Il y avait antagonisme, nous l’avons laissé voir, entre les survivances de l’idée de croisade et les maximes nouvelles de tractations avec le Turc : le dessein médiéval de reculer, aux dépens de l’Islam, les frontières de la chrétienté n’avait rien de compatible avec les modernes pratiques de chancellerie qui sollicitaient et marchandaient l’alliance du Turc. Le geste de François Ier, négociant en 1521 avec le sultan Soliman, fut une poignante surprise, voire un scandale, pour les contemporains : le roi de France serrait la main du Turc et s’alliait à lui contre l’Empereur ! Mais de la main du Turc un cadeau tombait bientôt, qui s’appela, dans l’histoire, les Capitulations de 1535. En vertu de ce cadeau, les Français voyageant en Orient étaient libres d’observer leur religion, et le Pape, les rois d’Angleterre et d’Ecosse pouvaient, en se joignant au traité, obtenir pour leurs sujets les mêmes libertés. Un membre de la catholicité, le membre français, à la faveur même de son pacte avec le Grand Turc, visait à rendre libres, en terre d’Islam, le Christ et les chrétiens. Henri II voulut que son ambassadeur d’Aramon s’en allât jusqu’en Palestine pour examiner, sur place, la situation des religieux latins, et pour la faire améliorer, au nom du roi de France.
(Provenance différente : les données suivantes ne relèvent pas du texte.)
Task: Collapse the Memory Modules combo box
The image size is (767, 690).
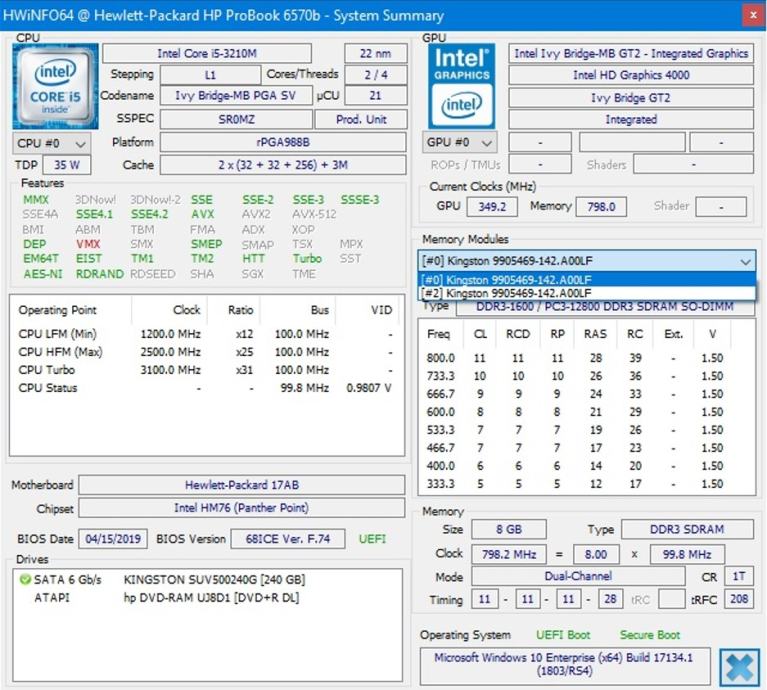Action: pos(744,261)
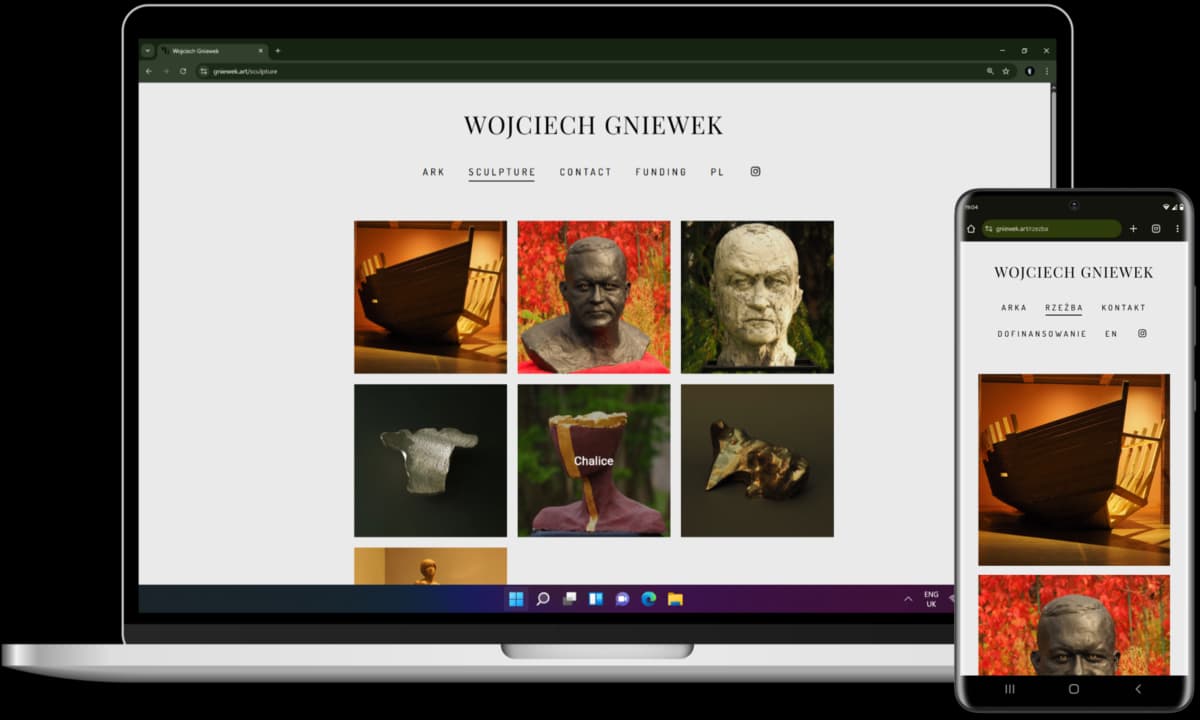Click the browser reload button on laptop
The image size is (1200, 720).
(183, 71)
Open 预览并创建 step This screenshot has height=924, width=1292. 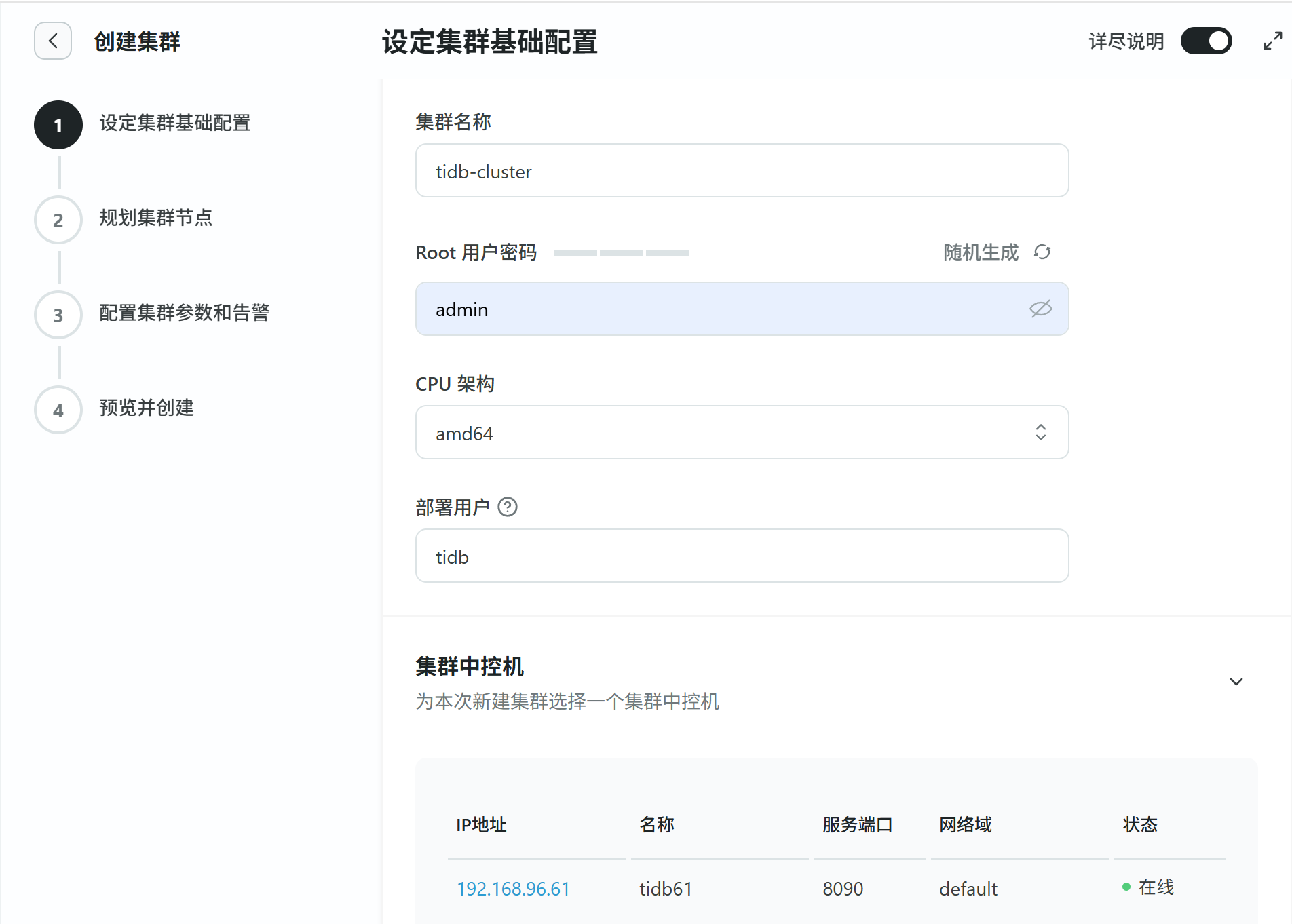click(146, 408)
Les souvenirs de Charlemagne recevant de Haroun al Raschid les clefs de Jérusalem et obtenant là-bas, dans le quartier de « Latinie, » certaines prérogatives protectrices, les souvenirs de saint Louis promettant « protection à la nation des Maronites, comme aux Français eux-mêmes, » planaient sur ces tractations mêmes, qui faisaient l’effet d’une désertion du passé.